■ REQUEST:
Edit the lines below by replacing "GUI agent" with "interface assistant" wherever it occurs, keeping every other part the same.

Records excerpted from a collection
--*--

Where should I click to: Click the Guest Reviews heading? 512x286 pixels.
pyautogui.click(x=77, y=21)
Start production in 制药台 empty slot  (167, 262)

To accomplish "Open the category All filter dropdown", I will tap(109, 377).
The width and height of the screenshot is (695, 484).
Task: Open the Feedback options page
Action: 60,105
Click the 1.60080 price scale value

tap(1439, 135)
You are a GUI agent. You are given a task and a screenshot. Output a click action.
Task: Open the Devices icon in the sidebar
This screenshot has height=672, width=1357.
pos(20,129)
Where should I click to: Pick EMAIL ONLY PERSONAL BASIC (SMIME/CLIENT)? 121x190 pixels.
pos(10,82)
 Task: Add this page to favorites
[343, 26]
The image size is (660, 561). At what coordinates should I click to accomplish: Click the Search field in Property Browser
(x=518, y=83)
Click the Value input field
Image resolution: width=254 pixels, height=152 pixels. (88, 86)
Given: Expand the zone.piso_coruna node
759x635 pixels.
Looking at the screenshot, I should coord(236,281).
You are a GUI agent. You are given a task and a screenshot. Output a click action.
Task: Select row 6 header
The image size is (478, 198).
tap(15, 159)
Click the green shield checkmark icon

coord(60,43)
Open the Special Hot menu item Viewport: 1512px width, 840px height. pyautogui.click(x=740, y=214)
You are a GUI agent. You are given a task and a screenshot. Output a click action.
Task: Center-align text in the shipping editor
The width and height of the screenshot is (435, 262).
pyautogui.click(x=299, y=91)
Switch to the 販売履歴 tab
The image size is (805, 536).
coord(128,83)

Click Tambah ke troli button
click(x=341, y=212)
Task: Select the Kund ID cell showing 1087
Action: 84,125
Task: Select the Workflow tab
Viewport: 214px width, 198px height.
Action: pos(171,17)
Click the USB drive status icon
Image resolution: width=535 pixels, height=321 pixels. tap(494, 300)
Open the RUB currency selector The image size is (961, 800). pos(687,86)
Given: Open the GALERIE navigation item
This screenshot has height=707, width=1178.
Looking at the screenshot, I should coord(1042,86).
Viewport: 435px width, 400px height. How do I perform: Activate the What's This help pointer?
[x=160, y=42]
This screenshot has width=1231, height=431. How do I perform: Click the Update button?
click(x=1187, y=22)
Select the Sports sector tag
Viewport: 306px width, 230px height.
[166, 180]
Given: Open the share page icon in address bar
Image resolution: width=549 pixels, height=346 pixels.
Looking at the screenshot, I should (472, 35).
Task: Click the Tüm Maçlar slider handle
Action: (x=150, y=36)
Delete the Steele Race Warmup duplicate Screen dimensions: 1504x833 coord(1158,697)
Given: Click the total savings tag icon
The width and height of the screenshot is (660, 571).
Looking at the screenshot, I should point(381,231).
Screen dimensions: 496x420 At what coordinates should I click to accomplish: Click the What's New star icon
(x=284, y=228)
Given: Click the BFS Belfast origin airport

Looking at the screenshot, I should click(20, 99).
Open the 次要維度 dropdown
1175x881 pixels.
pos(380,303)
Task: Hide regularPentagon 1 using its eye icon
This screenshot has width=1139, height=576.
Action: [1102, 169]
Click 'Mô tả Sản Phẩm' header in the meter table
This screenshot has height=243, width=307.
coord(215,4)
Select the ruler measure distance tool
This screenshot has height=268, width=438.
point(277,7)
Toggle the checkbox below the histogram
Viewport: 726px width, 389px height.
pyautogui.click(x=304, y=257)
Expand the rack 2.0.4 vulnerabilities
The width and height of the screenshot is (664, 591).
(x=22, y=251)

--*--

■ EXERCISE ANSWER:
Where should I click to: Click the Guest Reviews heading? 512x286 pixels.
pyautogui.click(x=77, y=21)
Start production in 制药台 empty slot  (167, 262)

To accomplish "Open the category All filter dropdown", I will tap(109, 377).
The width and height of the screenshot is (695, 484).
Task: Open the Feedback options page
Action: 60,105
Click the 1.60080 price scale value

tap(1439, 135)
You are a interface assistant. You are given a task and a screenshot. Output a click action.
Task: Open the Devices icon in the sidebar
This screenshot has height=672, width=1357.
pos(20,129)
Where should I click to: Pick EMAIL ONLY PERSONAL BASIC (SMIME/CLIENT)? 121x190 pixels.
pos(10,82)
 Task: Add this page to favorites
[343, 26]
The image size is (660, 561). At what coordinates should I click to accomplish: Click the Search field in Property Browser
(x=518, y=83)
Click the Value input field
Image resolution: width=254 pixels, height=152 pixels. (88, 86)
Given: Expand the zone.piso_coruna node
759x635 pixels.
Looking at the screenshot, I should coord(236,281).
You are a interface assistant. You are given a task and a screenshot. Output a click action.
Task: Select row 6 header
The image size is (478, 198).
tap(15, 159)
Click the green shield checkmark icon

coord(60,43)
Open the Special Hot menu item Viewport: 1512px width, 840px height. pyautogui.click(x=740, y=214)
You are a interface assistant. You are given a task and a screenshot. Output a click action.
Task: Center-align text in the shipping editor
The width and height of the screenshot is (435, 262).
pyautogui.click(x=299, y=91)
Switch to the 販売履歴 tab
The image size is (805, 536).
coord(128,83)

Click Tambah ke troli button
click(x=341, y=212)
Task: Select the Kund ID cell showing 1087
Action: 84,125
Task: Select the Workflow tab
Viewport: 214px width, 198px height.
Action: pos(171,17)
Click the USB drive status icon
Image resolution: width=535 pixels, height=321 pixels. tap(494, 300)
Open the RUB currency selector The image size is (961, 800). pos(687,86)
Given: Open the GALERIE navigation item
This screenshot has height=707, width=1178.
Looking at the screenshot, I should coord(1042,86).
Viewport: 435px width, 400px height. How do I perform: Activate the What's This help pointer?
[x=160, y=42]
This screenshot has width=1231, height=431. How do I perform: Click the Update button?
click(x=1187, y=22)
Select the Sports sector tag
Viewport: 306px width, 230px height.
[166, 180]
Given: Open the share page icon in address bar
Image resolution: width=549 pixels, height=346 pixels.
Looking at the screenshot, I should (472, 35).
Task: Click the Tüm Maçlar slider handle
Action: (x=150, y=36)
Delete the Steele Race Warmup duplicate Screen dimensions: 1504x833 coord(1158,697)
Given: Click the total savings tag icon
The width and height of the screenshot is (660, 571).
Looking at the screenshot, I should point(381,231).
Screen dimensions: 496x420 At what coordinates should I click to accomplish: Click the What's New star icon
(x=284, y=228)
Given: Click the BFS Belfast origin airport

Looking at the screenshot, I should click(20, 99).
Open the 次要維度 dropdown
1175x881 pixels.
pos(380,303)
Task: Hide regularPentagon 1 using its eye icon
This screenshot has width=1139, height=576.
Action: [1102, 169]
Click 'Mô tả Sản Phẩm' header in the meter table
This screenshot has height=243, width=307.
coord(215,4)
Select the ruler measure distance tool
This screenshot has height=268, width=438.
point(277,7)
Toggle the checkbox below the histogram
Viewport: 726px width, 389px height.
pyautogui.click(x=304, y=257)
Expand the rack 2.0.4 vulnerabilities
The width and height of the screenshot is (664, 591).
(x=22, y=251)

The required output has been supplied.